Required action ->
Using the listing below, retype exactly the lines starting at the one with "[Open raw] (1183, 394)" and ending at the one with "[Copy commit SHA] (1132, 320)", and include both.

The records ->
=== Begin Enclosure ===
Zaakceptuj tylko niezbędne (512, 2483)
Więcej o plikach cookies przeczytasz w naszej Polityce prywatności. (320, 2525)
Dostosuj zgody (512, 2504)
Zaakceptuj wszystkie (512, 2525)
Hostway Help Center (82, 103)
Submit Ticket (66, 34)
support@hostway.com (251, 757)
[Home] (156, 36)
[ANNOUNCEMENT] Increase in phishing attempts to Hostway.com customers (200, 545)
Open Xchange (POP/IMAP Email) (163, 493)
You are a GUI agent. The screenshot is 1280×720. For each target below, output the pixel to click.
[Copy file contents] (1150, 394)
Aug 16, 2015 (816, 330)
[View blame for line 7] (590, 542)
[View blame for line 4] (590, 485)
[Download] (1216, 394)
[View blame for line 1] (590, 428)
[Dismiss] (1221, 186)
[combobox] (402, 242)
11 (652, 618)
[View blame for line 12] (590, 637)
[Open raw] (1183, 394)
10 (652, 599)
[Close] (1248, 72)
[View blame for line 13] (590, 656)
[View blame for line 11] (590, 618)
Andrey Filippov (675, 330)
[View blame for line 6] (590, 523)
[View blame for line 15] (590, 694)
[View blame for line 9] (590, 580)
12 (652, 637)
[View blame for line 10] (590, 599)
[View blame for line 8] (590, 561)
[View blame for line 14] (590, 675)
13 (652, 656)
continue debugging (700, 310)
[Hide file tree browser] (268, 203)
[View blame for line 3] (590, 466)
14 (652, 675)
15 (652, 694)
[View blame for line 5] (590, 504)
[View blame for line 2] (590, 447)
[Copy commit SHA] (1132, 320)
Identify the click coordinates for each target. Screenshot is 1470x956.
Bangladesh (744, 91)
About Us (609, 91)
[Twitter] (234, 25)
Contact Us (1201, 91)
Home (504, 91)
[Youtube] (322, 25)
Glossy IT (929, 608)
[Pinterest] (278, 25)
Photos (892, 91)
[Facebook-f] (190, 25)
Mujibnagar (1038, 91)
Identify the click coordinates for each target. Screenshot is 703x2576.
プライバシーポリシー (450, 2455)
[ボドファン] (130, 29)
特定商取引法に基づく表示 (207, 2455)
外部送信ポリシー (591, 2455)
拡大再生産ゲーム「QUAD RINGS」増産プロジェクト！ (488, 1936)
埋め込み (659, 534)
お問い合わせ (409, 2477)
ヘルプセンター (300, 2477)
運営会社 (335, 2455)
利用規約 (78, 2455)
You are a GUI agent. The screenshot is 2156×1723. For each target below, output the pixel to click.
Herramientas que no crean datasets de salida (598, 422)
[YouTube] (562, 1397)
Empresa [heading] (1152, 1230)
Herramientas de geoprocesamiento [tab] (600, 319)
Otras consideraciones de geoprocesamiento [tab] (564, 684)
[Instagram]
=== End Enclosure ===
Answer space ->
[Open raw] (1183, 394)
10 (652, 599)
[Close] (1248, 72)
[View blame for line 13] (590, 656)
[View blame for line 11] (590, 618)
Andrey Filippov (675, 330)
[View blame for line 6] (590, 523)
[View blame for line 15] (590, 694)
[View blame for line 9] (590, 580)
12 (652, 637)
[View blame for line 10] (590, 599)
[View blame for line 8] (590, 561)
[View blame for line 14] (590, 675)
13 (652, 656)
continue debugging (700, 310)
[Hide file tree browser] (268, 203)
[View blame for line 3] (590, 466)
14 (652, 675)
15 (652, 694)
[View blame for line 5] (590, 504)
[View blame for line 2] (590, 447)
[Copy commit SHA] (1132, 320)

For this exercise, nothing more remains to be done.